Saint Louis College of San Fernando
- Former names: Father Burgos College (1948-1967)
- Motto: Sapientia Aedificat (Latin)
- Motto in English: Wisdom Builds
- Type: Private Catholic Coeducational basic and higher education institution
- Established: 1964; 62 years ago
- Founders: Msgr. Anselmo Lazo (Parish Priest of San Fernando, La Union in 1948)
- Religious affiliation: Roman Catholic (CICM Missionaries)
- Chairperson: Very Rev. Fr. Hirohito M. Bolo Jr.
- President: Rev. Fr. Roderick G. Villamar, CICM, Ph.D.
- Vice-president: Lea L. De Guzman, Ed.D. (VP for Academic Affairs); Helen R. Tugade, CPA, MDA (VP for Administration); Rev. Fr. Rumpearl Tenkings Isaac, CICM, MS Psych (VP for Mission and Identity); Rowena Kathleen H. Abalos, CPA (OIC-VP for Finance);
- Principal: Maria Magdalena M. Evangelista, MAEd
- Dean: Darel V. Mananquil, RPm, Ed.D. (College of Arts, Sciences, Technology, and Education); Caroline G. Pajimola, Ph.D. (College of Business and Accountancy); Engr. Melvin R. Esguerra, MATE (College of Engineering and Architecture); Jose J. Pangngay, RPm, RPsy, Ed.D., Ph.D. (School of Advanced Studies); Atty. Felmanda D. Camat, LL.M. (College of Law and Criminal Justice Education);
- Chaplain: Rev. Fr. Rumpearl Tenkings Isaac, CICM, MS Psych
- Location: Carlatan, San Fernando, La Union, Philippines 16°38′12″N 120°18′48″E﻿ / ﻿16.63673°N 120.31321°E
- Campus: Urban;
- Newspaper: The Louisian Torch
- Colors: Blue and White
- Nickname: Louisian
- Website: www.slc-sflu.edu.ph
- Location in Luzon Location in the Philippines

= Saint Louis College La Union =

Roman Catholic college in La Union, Philippines

Saint Louis College of San Fernando, also referred to by its acronym SLC, is a private Catholic coeducational basic and higher education institution run by the Congregation of the Immaculate Heart of Mary in the City of San Fernando, La Union, Philippines. It was founded in 1964 by the CICM missionaries.

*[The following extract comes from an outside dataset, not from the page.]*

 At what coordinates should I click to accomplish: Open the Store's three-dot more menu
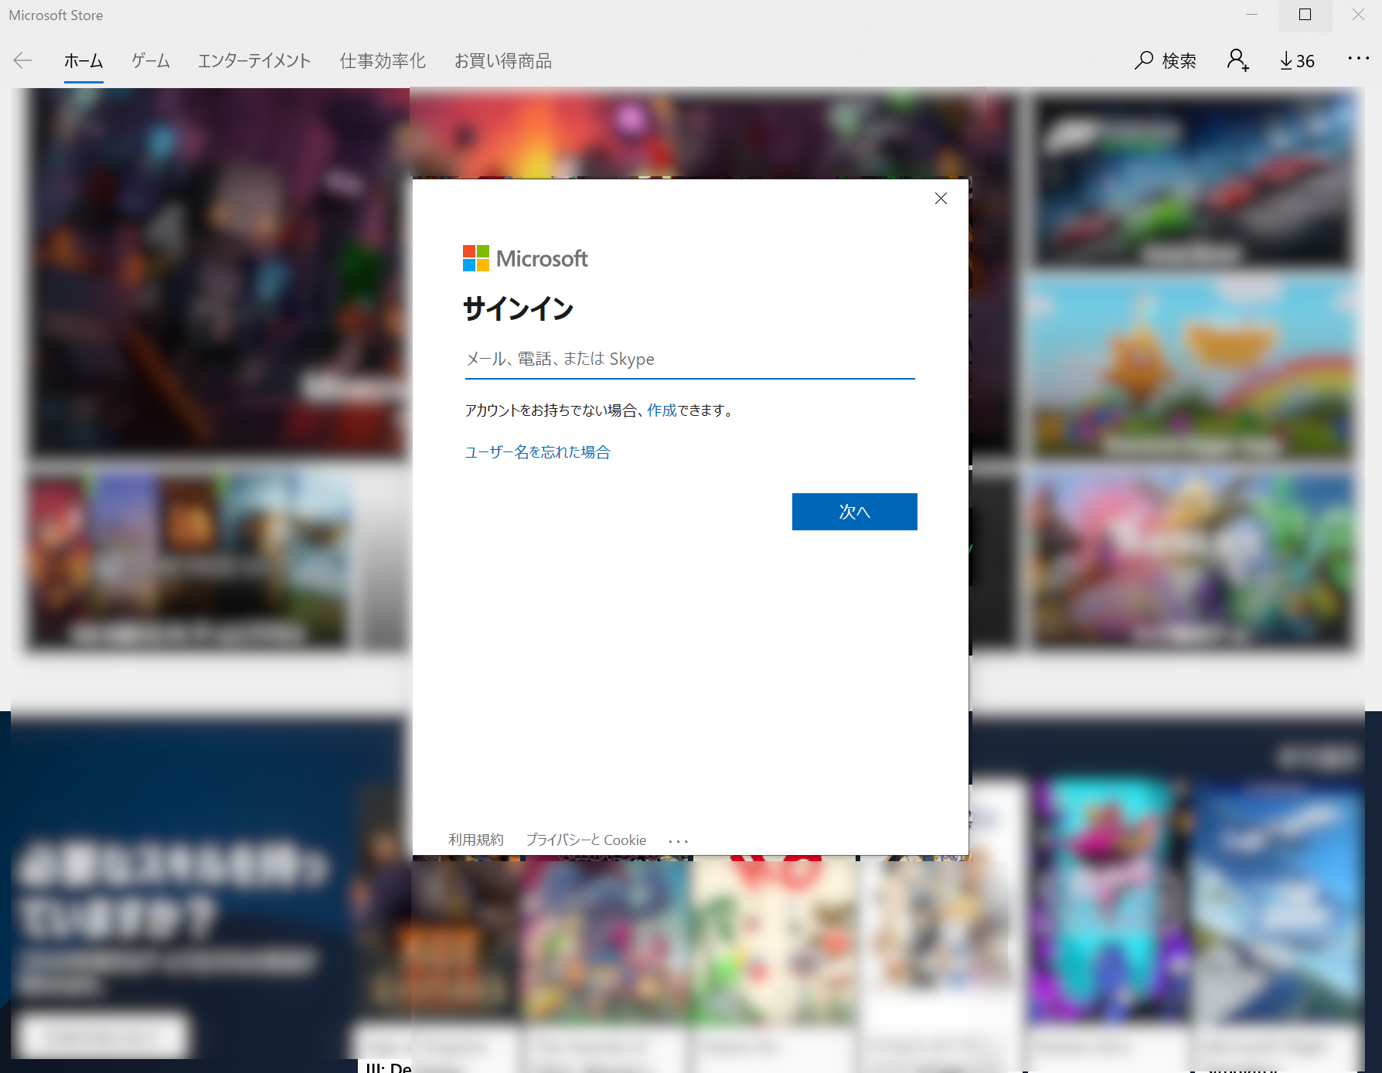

There are also sister schools of SLC, like Saint Louis University (SLU) in Baguio, University of Saint Louis Tuguegarao (USL) in Tuguegarao, Saint Louis College of Cebu in Mandaue, Saint Mary's University (Philippines) in Bayombong, Nueva Vizcaya, and Maryhill School of Theology in Quezon City.

==History==
Saint Louis College of San Fernando, La Union, traces its roots from its humble beginnings in 1948 when Msgr. Anselmo Lazo, the parish priest then of San Fernando, La Union, founded Father Burgos College, which occupied the building just south of Saint William's Cathedral.

On the first year of operation as Fr. Burgos College, the High School Department accepted only first year and second year male enrollees. The College department on the other hand initially offered only four courses: four-year Education Course, two-year courses on Liberal arts and Commerce, and one-year Secretarial course.

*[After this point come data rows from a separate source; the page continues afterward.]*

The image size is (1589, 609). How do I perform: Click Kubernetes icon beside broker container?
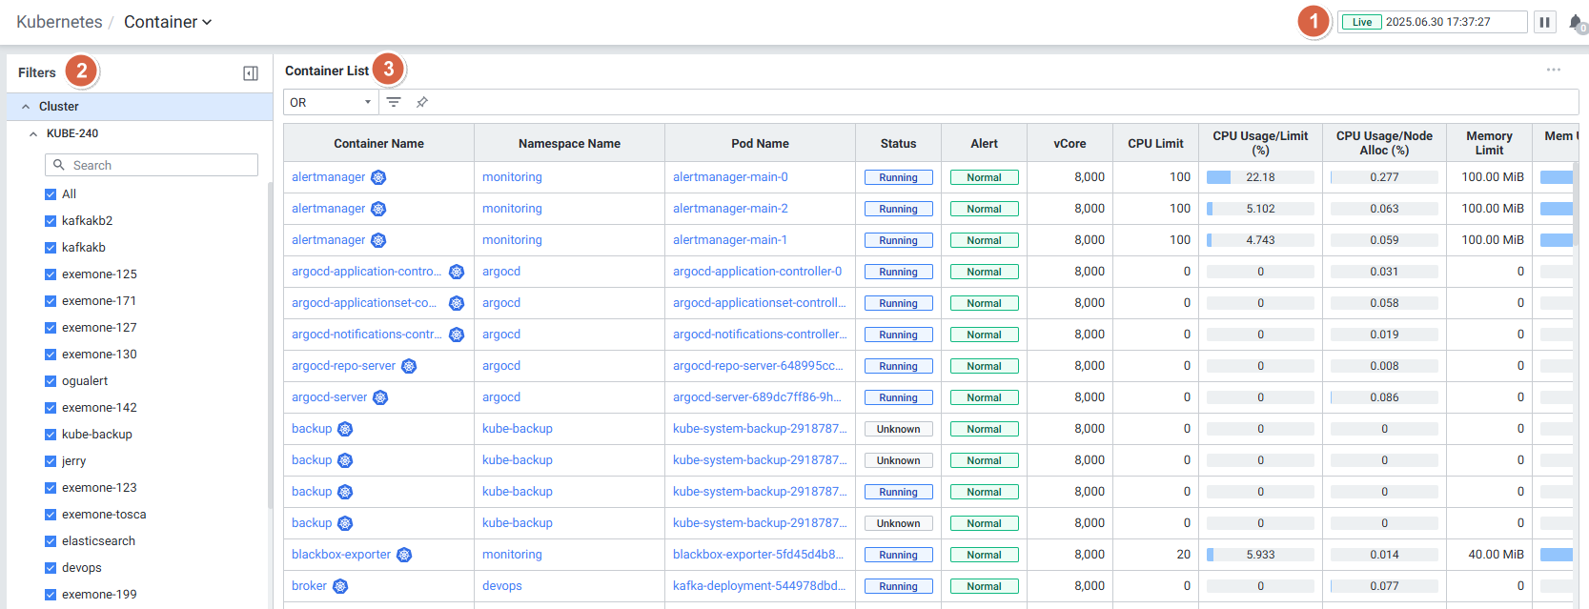point(340,586)
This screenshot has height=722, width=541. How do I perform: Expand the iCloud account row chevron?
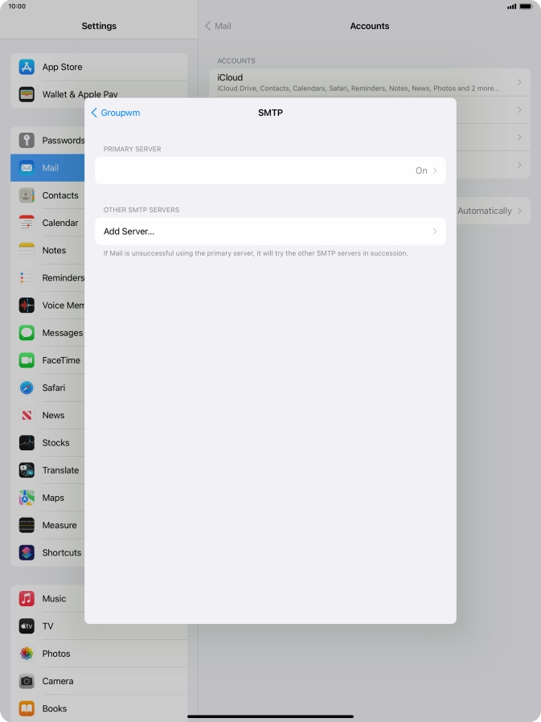519,82
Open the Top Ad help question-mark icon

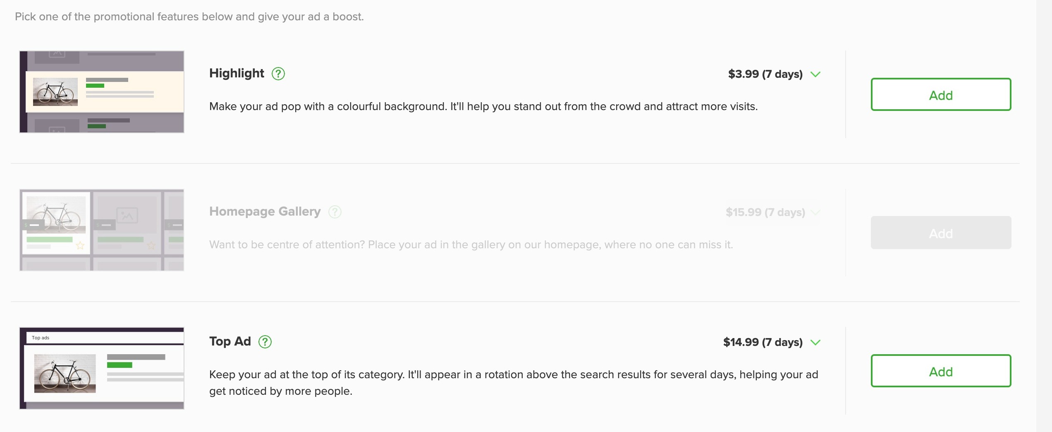tap(265, 342)
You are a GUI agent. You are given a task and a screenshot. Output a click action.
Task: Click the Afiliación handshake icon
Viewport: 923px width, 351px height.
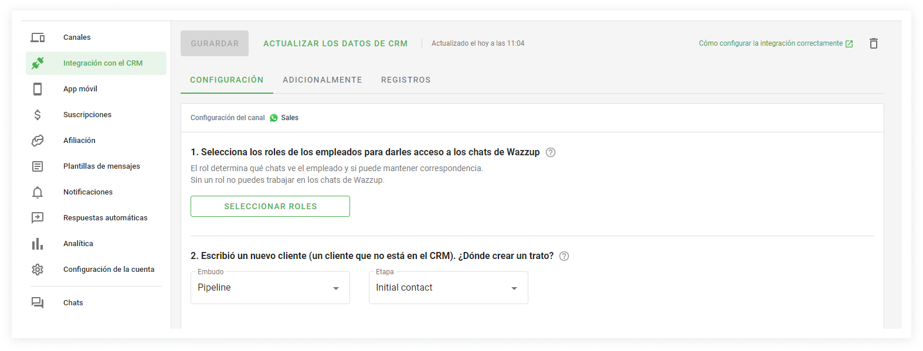(38, 141)
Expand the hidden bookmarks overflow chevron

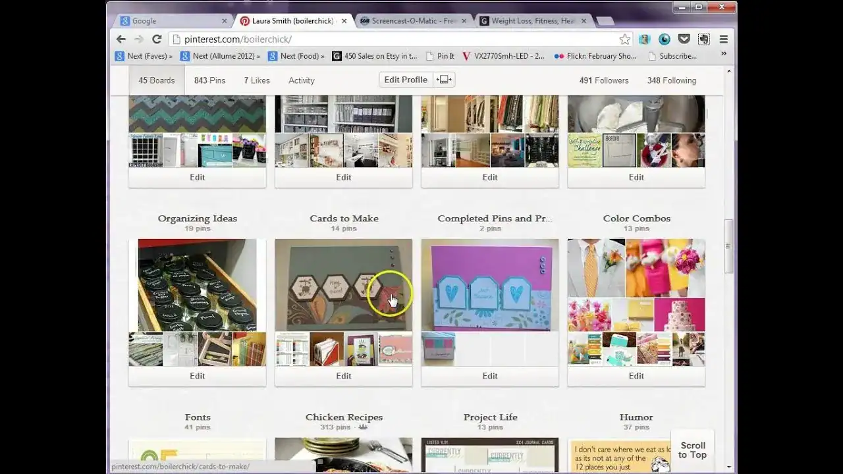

In 1964, the Diocese of San Fernando turned over the ownership and management of Fr. Burgos College to the Congregation of the Immaculate Heart of Mary (CICM). Father Alfred Spincemaille, CICM was appointed as the first Rector.

In 1967, the school was renamed Saint Louis College of San Fernando and was transferred to Carlatan, San Fernando, La Union, its current location.

==Academic programs==
===School of Advanced Studies===
- Doctor of Education (Ed.D.)
- Doctor of Philosophy in Management (Ph.D.)
- Master of Arts in Education (MAEd)
(majors: Educational Management, English, Filipino, Science, Mathematics, Physical Education, and Special Education)
- Master in Library and Information Science (MLIS)
- Master in Business Administration (MBA)
- Master in Public Administration (MPA)
- Master of Arts in Guidance and Counselling (MAGC)

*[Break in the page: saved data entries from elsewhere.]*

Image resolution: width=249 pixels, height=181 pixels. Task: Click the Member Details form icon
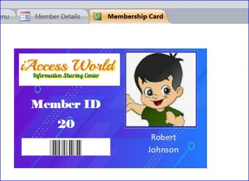[25, 16]
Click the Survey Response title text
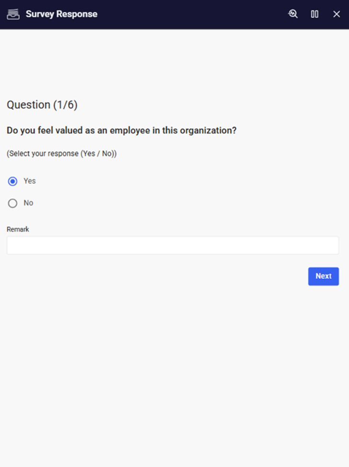Screen dimensions: 349x467 click(x=61, y=14)
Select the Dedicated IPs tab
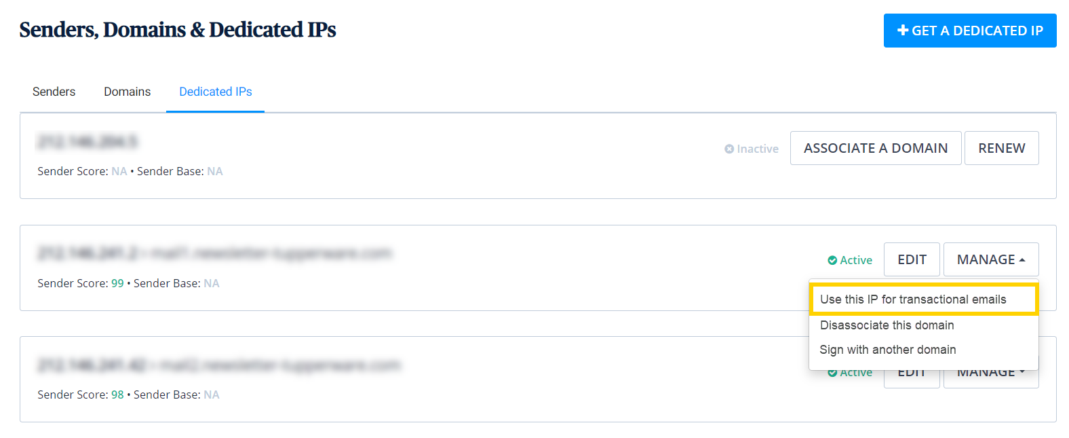The image size is (1069, 438). 216,92
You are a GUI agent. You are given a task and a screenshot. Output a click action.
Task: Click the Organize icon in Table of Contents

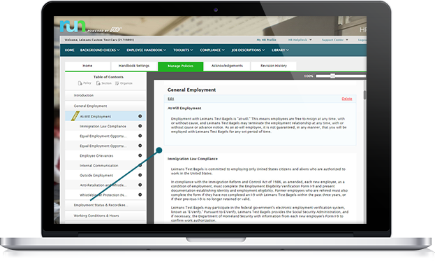coord(117,83)
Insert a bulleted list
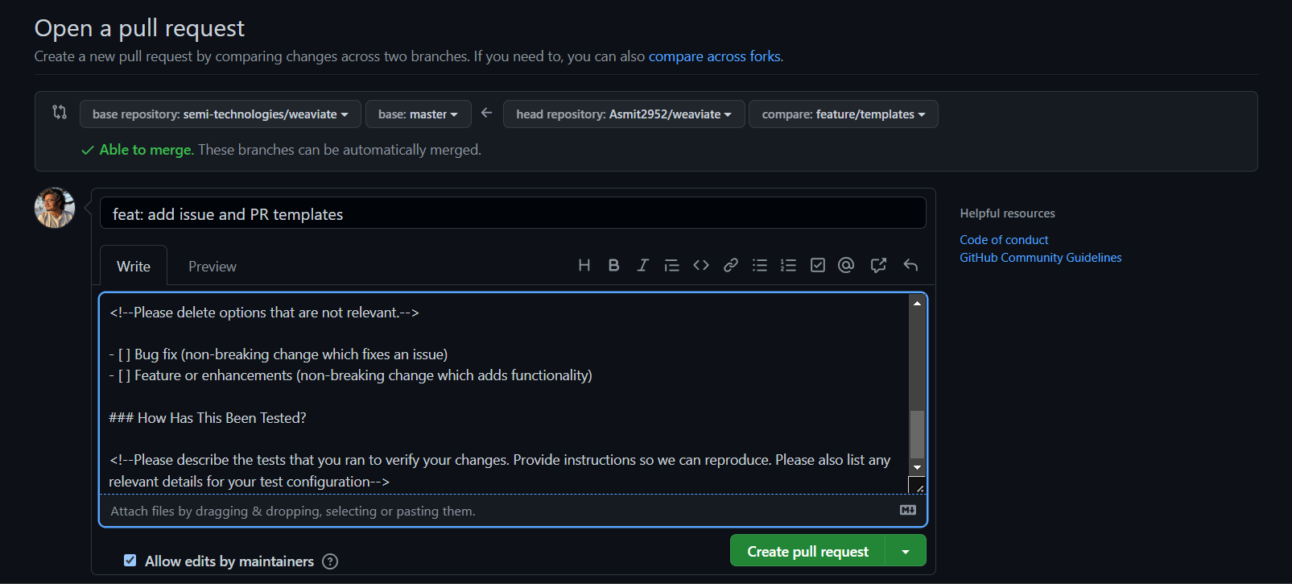 point(759,265)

===College of Arts and Sciences, Technology, and Education===
- Bachelor of Arts in English Language Studies (BAELS)
- Bachelor of Arts in Political Science (BAPOS)
- Bachelor of Science in Secondary Education (BSEd)
(majors: English, Science, Filipino, Mathematics, Social Studies, Religious & Values Education, and Physical Education)
- Bachelor in Elementary Education (BEEd)
- Bachelor in Special Needs Education (BSNE)
- Bachelor of Early Childhood Education (BECE)
- Bachelor of Physical Education (BPEd)
- Bachelor of Science in Information Technology (BSIT)
- Bachelor in Library and Information Science (BLIS)
- Bachelor of Science in Psychology (BS Psych)
- Certificate in Teaching (CIT)
===College of Law and Criminal Justice Education===
- Bachelor of Science in Criminology (BS Crim)
- Juris Doctor (JD)

===College of Business and Accountancy===
====Accountancy====
Programs Offered:
- Bachelor of Science in Accountancy (BSA)
- Bachelor of Science in Accounting Information System (BSAIS)
- Bachelor of Science in Management Accounting (BSMA)

====Business Administration====
Programs Offered:
- Bachelor of Science in Business Administration (BSBA)
(major in: Financial Management (FinMan); Human Resource Development Management (HRDM); Marketing Management (MarkMan); Operations Management (OpMan))

====Office Administration====
Programs Offered:
- Bachelor of Science in Office Administration (BSOA)

====Hospitality and Tourism Management====
Programs Offered:
- Bachelor of Science in Hospitality Management (BSHM)
- Bachelor of Science in Tourism Management (BSTM)

===College of Engineering and Architecture===
Programs Offered:
- Bachelor of Science in Civil Engineering (BSCE)
(Specialization: Construction Engineering and Management, and Structural Engineering)
- Bachelor of Science in Architecture (BSAr)
(Specialization: Heritage Conservation and Preservation, and Urban Planning)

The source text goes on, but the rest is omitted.